◆ STORED DATA:
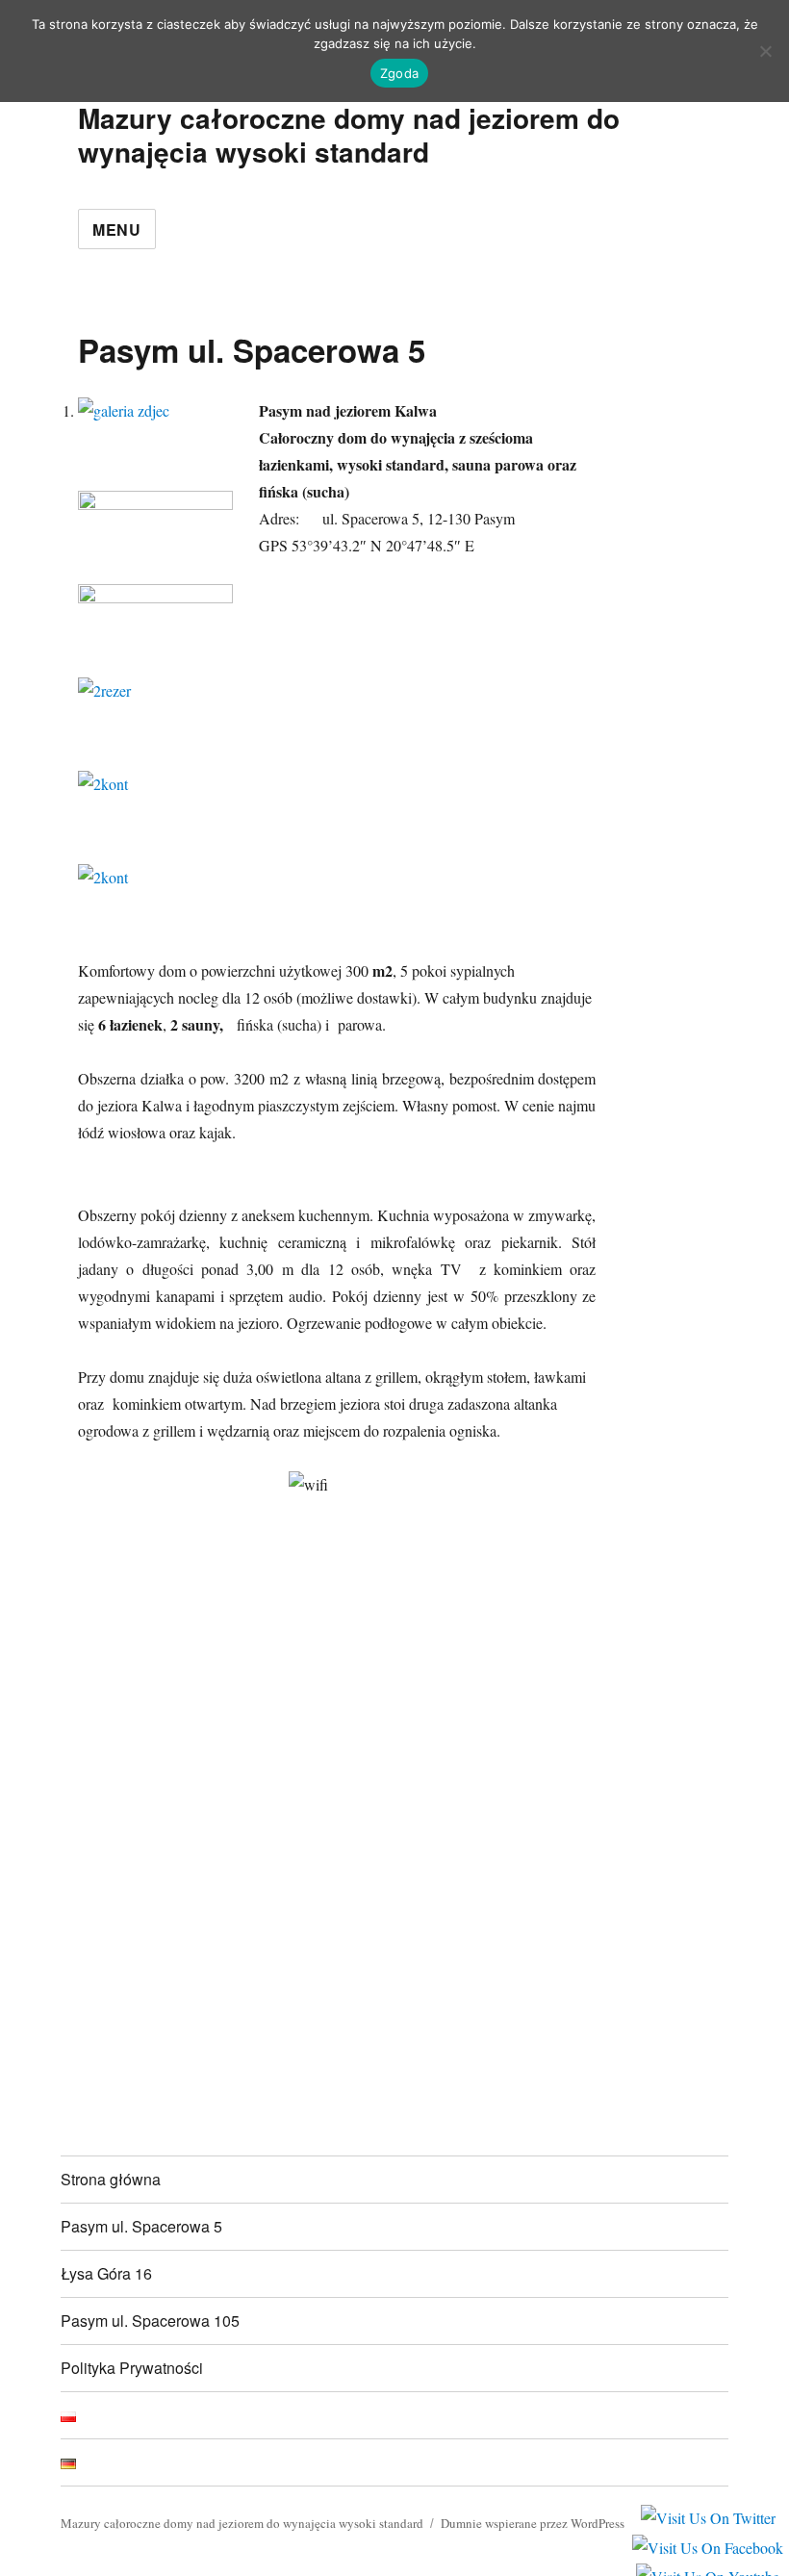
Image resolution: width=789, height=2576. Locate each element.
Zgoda (399, 73)
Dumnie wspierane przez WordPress (532, 2523)
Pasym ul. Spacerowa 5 (141, 2226)
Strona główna (111, 2179)
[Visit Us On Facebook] (707, 2546)
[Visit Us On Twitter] (708, 2517)
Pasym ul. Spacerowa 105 (150, 2320)
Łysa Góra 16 (106, 2273)
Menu (116, 229)
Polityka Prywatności (132, 2368)
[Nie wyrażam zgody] (765, 51)
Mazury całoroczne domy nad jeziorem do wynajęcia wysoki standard (349, 134)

◆ WHAT IS EXPECTED:
Return the listing verbatim, pictures excluded.

◆ COMPLETED TASK:
Image resolution: width=789, height=2576. Locate each element.
Zgoda (399, 73)
Dumnie wspierane przez WordPress (532, 2523)
Pasym ul. Spacerowa 5 (141, 2226)
Strona główna (111, 2179)
[Visit Us On Facebook] (707, 2546)
[Visit Us On Twitter] (708, 2517)
Pasym ul. Spacerowa 105 (150, 2320)
Łysa Góra 16 (106, 2273)
Menu (116, 229)
Polityka Prywatności (132, 2368)
[Nie wyrażam zgody] (765, 51)
Mazury całoroczne domy nad jeziorem do wynajęcia wysoki standard (349, 134)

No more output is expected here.